*** Opening of The data ***

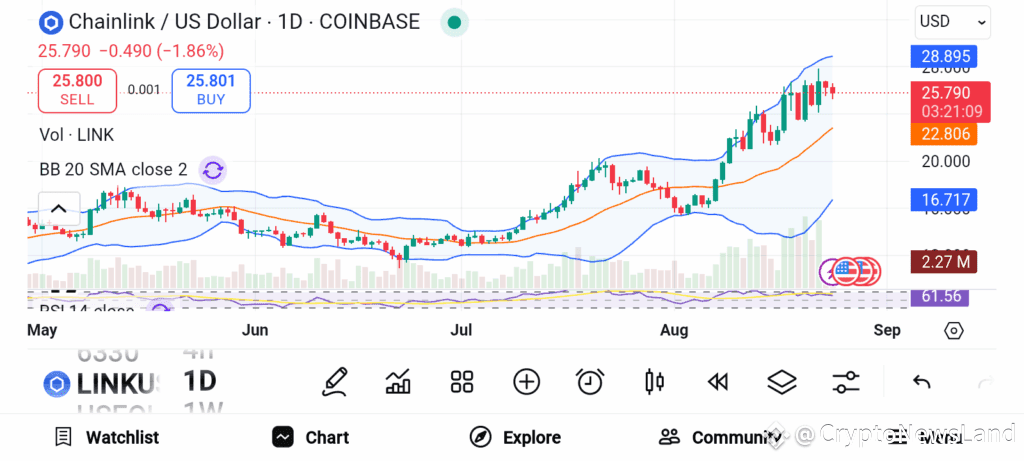
Task: Click the 25.801 BUY button
Action: [211, 90]
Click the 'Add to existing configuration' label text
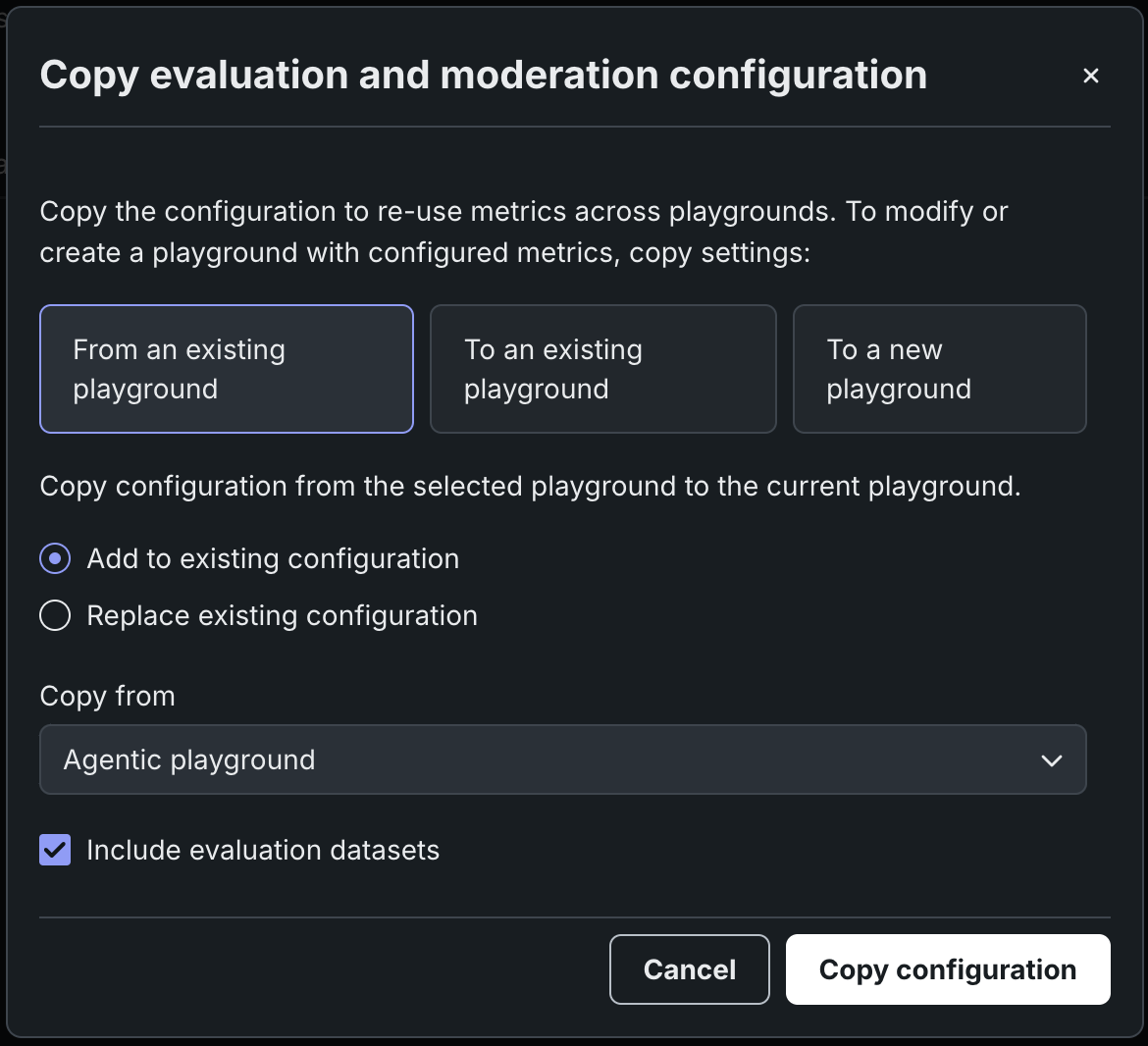Image resolution: width=1148 pixels, height=1046 pixels. 273,559

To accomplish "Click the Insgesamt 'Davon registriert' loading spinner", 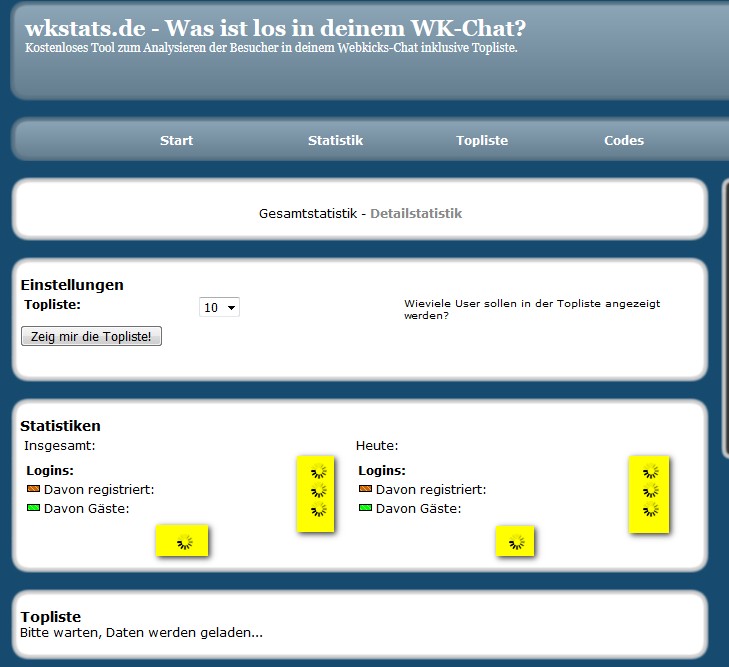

*** Close of The data ***

• **Task description**
Each line from the one that holds "Click the 'Add" through the end of the material should be repeated exactly, and nothing more. Leave out any picture.

• **Reply**
Click the 'Add to existing configuration' label text
Image resolution: width=1148 pixels, height=1046 pixels. 273,559

To accomplish "Click the Insgesamt 'Davon registriert' loading spinner", 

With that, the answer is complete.